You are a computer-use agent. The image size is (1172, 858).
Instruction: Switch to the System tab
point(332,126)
..........
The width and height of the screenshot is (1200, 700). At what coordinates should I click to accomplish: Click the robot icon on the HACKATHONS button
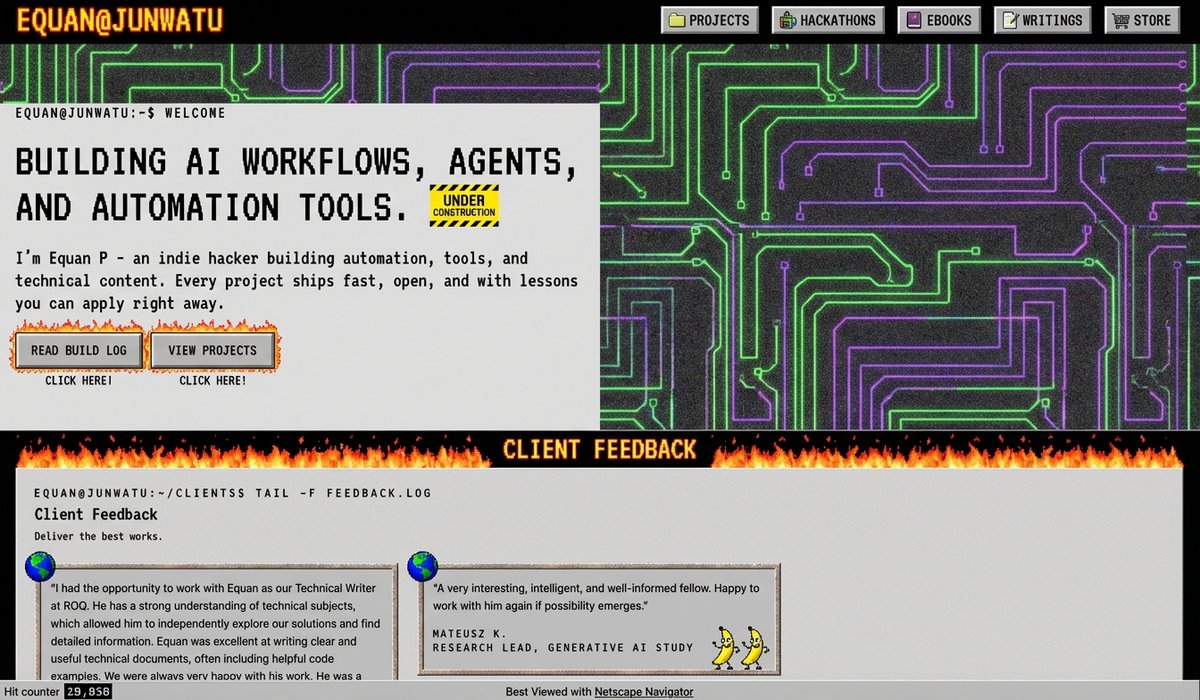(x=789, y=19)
..........
Task:
Rewrite the listing lines from the one containing "You are a computer-use" through the one containing "point(332,126)", inclusive, changing "System" to "Display" and leaving everything else unchanged.

Correct response:
You are a computer-use agent. The image size is (1172, 858).
Instruction: Switch to the Display tab
point(332,126)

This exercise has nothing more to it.